Beginning with the line below that contains "Expand the Durchfluss tile arrow" and ending with the line that contains "Go to the Pull", copy every line exactly. Copy nothing else.

....

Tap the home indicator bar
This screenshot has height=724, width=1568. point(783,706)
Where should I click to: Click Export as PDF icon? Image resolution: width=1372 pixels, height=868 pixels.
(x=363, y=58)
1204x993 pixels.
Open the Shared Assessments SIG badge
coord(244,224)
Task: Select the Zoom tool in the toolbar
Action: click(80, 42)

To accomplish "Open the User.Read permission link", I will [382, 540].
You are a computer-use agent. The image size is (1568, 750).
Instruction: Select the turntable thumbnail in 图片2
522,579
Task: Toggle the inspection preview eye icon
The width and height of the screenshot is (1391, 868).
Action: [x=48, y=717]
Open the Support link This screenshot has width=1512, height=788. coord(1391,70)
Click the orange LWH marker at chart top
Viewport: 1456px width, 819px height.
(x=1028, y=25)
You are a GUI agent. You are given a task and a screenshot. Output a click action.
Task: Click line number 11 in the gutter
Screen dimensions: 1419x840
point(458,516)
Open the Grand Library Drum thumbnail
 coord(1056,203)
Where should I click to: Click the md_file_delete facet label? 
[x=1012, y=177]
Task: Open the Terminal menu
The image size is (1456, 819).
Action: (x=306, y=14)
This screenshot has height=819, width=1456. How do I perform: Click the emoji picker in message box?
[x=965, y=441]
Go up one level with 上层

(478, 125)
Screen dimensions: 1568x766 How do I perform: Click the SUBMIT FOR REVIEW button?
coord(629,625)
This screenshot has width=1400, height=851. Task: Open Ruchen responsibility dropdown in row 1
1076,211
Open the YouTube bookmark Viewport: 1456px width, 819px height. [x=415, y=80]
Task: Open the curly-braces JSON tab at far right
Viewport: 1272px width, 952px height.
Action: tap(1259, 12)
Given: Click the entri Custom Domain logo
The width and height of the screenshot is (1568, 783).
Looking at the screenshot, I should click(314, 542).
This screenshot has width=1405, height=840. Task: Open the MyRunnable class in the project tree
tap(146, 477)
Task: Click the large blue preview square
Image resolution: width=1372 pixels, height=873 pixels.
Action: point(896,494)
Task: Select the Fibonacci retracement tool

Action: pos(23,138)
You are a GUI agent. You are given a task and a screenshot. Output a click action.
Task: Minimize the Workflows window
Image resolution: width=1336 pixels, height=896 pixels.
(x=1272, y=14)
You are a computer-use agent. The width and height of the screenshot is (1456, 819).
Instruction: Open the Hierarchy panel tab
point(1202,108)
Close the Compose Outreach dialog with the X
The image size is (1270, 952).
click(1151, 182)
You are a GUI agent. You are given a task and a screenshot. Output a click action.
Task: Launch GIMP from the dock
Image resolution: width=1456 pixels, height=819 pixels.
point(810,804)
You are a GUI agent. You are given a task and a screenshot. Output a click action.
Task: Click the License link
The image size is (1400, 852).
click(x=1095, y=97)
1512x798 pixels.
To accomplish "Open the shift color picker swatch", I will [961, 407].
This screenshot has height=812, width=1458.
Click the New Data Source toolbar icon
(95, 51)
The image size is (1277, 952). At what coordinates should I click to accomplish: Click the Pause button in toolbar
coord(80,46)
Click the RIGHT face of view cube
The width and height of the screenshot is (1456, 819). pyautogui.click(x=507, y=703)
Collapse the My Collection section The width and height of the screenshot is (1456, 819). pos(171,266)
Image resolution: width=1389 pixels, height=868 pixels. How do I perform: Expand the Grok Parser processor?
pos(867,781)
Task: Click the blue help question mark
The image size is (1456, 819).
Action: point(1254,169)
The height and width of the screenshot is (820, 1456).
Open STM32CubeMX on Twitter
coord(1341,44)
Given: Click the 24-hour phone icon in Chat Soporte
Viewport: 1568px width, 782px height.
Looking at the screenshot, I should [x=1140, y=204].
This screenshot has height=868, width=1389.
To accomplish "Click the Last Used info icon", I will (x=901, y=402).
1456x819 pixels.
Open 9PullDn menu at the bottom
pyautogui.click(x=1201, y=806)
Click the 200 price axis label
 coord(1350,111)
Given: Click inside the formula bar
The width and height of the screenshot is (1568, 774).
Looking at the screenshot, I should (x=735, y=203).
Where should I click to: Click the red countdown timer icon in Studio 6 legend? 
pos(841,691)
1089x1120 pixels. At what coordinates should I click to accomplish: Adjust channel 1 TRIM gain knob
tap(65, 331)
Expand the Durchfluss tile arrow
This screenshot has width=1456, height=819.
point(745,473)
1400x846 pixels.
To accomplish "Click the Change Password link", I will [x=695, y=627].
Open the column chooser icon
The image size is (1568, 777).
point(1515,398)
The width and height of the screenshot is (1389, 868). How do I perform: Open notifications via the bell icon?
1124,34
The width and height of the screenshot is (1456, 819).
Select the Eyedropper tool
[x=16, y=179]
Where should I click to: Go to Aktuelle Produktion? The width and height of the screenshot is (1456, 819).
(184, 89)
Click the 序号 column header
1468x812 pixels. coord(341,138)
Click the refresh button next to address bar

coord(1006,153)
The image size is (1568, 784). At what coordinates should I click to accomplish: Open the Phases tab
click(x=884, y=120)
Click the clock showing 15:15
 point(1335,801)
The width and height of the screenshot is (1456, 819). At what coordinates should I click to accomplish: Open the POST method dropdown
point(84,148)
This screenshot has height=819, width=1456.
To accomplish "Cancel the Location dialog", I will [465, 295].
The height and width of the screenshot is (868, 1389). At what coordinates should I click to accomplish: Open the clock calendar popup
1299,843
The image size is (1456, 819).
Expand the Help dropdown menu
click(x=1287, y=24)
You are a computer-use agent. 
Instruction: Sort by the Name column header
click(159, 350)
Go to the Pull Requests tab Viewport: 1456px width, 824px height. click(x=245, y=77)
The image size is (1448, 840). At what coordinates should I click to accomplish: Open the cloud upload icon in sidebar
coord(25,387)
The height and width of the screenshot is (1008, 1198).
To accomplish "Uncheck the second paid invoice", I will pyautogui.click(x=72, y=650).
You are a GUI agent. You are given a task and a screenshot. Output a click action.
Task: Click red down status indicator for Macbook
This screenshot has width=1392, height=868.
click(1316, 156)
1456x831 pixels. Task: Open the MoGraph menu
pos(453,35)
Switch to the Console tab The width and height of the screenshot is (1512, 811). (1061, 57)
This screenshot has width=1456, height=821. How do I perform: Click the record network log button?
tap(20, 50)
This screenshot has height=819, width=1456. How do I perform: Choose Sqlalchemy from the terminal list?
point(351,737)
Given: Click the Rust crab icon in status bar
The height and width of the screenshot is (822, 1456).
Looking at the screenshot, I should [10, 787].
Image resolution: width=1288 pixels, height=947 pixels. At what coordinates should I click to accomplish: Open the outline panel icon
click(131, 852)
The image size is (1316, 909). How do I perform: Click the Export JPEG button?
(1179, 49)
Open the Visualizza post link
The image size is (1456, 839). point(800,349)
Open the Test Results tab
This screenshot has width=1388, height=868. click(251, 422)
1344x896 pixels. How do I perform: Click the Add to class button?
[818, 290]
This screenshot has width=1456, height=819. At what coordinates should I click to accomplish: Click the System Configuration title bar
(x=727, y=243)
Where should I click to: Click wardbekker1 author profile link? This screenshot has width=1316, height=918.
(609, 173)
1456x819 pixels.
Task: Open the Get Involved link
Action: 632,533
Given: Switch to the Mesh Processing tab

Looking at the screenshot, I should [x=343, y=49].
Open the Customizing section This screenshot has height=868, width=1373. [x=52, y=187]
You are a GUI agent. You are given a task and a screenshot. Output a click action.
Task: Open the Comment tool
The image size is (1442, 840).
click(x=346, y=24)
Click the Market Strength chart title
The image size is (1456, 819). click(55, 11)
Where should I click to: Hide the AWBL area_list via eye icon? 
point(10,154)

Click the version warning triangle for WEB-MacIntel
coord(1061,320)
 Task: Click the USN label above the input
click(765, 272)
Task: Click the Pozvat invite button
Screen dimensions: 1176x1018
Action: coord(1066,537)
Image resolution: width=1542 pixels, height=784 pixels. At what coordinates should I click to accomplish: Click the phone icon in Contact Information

....

Task result:
Expand the Durchfluss tile arrow
This screenshot has width=1456, height=819.
point(745,473)
1400x846 pixels.
To accomplish "Click the Change Password link", I will [x=695, y=627].
Open the column chooser icon
The image size is (1568, 777).
point(1515,398)
The width and height of the screenshot is (1389, 868). How do I perform: Open notifications via the bell icon?
1124,34
The width and height of the screenshot is (1456, 819).
Select the Eyedropper tool
[x=16, y=179]
Where should I click to: Go to Aktuelle Produktion? The width and height of the screenshot is (1456, 819).
(184, 89)
Click the 序号 column header
1468x812 pixels. coord(341,138)
Click the refresh button next to address bar

coord(1006,153)
The image size is (1568, 784). At what coordinates should I click to accomplish: Open the Phases tab
click(x=884, y=120)
Click the clock showing 15:15
 point(1335,801)
The width and height of the screenshot is (1456, 819). At what coordinates should I click to accomplish: Open the POST method dropdown
point(84,148)
This screenshot has height=819, width=1456.
To accomplish "Cancel the Location dialog", I will [465, 295].
The height and width of the screenshot is (868, 1389). At what coordinates should I click to accomplish: Open the clock calendar popup
1299,843
The image size is (1456, 819).
Expand the Help dropdown menu
click(x=1287, y=24)
You are a computer-use agent. 
Instruction: Sort by the Name column header
click(159, 350)
Go to the Pull Requests tab Viewport: 1456px width, 824px height. click(x=245, y=77)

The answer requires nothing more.